Friday, March 22, 2013
Downtown Dallas’ business roster changes from a century ago — and 20 years ago
This week I was doing some research with antique maps of downtown Dallas that showed the businesses on each block.
About the only familiar name that jumped out at me from those 1885 maps was Sanger Brothers, the legendary local retailer.
Back then, no one had heard of a “department store.” The map says that the Sanger Brothers sold “clothing, hats, gents’ furnishings and retail dry goods.”
Neighboring businesses were identified as farm machinery companies, a wholesale grocer and a livery stable.
More than a century later, downtown Dallas’ biggest businesses are in telecommunication, law, banking and utilities.
And even that’s a big switch from the 1990s, when oil and gas firms and insurance companies were among downtown Dallas’ top employers.
“The complexion has changed enormously over the years, like many other things that have changed downtown,” said John Crawford, CEO of the economic development group Downtown Dallas Inc. “AT&T is now by far the biggest.”
And the Dallas-based telecom firm is still growing downtown.
AT&T has about 5,000 workers in its Akard Street headquarters towers.
The company only had about 40 percent of that job total when it relocated the head office from San Antonio to Dallas in 2008, AT&T senior vice president Ronald Spears said this week at a downtown luncheon.
Spears said an additional 400 to 600 AT&T workers will soon be “moving from various parts of the country to the headquarters.”
The increase will make AT&T the largest private sector employer in the central business district and one of the biggest in the whole region.
Downtown Dallas Inc. says other major downtown employers include Bank of America, electric utility Energy Future Holdings, Neiman Marcus Group, Hunt Consolidated, 7-Eleven Inc., Belo Corp. and A.H. Belo Corporation.
Crawford doesn’t have a tally of exactly how many workers each firm employs.

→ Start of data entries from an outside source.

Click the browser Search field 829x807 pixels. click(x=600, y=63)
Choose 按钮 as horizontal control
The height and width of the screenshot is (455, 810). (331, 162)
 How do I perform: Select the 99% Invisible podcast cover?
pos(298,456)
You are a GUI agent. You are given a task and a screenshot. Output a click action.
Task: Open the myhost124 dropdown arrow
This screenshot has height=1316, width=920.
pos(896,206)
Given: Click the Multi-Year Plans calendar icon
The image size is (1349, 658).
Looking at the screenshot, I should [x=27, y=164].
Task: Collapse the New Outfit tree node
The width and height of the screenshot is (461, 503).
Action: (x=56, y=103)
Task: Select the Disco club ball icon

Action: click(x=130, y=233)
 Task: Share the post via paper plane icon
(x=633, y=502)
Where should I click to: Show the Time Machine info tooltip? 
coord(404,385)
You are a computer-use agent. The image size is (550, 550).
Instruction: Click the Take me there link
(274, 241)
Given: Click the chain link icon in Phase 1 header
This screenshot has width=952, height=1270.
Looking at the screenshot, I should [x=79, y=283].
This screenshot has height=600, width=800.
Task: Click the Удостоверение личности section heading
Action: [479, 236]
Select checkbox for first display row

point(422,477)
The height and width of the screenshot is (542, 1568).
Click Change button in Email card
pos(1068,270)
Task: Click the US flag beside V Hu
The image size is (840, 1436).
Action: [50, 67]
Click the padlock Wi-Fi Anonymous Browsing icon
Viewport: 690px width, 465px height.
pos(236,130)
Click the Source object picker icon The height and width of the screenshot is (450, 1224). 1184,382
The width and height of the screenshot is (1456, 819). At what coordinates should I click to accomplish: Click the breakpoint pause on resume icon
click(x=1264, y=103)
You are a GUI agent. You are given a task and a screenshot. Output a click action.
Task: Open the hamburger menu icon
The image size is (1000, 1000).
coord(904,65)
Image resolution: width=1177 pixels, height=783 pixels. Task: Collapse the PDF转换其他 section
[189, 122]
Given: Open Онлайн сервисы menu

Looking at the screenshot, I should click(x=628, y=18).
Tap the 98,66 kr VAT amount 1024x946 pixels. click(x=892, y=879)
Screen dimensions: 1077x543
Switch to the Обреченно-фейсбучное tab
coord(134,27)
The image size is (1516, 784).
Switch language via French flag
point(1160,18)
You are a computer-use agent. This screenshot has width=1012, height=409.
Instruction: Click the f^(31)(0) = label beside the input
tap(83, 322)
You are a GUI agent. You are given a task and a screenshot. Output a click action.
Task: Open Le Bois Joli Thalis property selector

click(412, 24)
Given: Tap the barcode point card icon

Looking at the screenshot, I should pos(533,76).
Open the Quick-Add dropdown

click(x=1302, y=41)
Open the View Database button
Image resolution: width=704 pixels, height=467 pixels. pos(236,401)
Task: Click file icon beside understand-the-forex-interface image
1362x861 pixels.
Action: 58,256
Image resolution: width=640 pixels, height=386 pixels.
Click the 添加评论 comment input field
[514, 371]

“The numbers are constantly changing, and people hedge on them,” he said.
Law firms and major accounting firms KPMG and Deloitte are also substantial corporate employers downtown, Crawford said.
Oil and insurers
If you had counted heads a few decades ago, the makeup of downtown’s office tenants would be much different.
The huge oil companies Mobil and Atlantic Richfield had thousands of workers here.
And insurers including Southland Life and Union Fidelity were right behind them in central city workers.
Some of those companies bolted to the ’burbs in the 1990s. Others have left town altogether or are no longer in business.
The local bank holding companies that once dominated Dallas’ financial sector and had thousands of employees are long gone.
“We’ve had a lot of cutbacks by major companies,” Crawford said. “People like Blockbuster used to have a lot of people downtown.”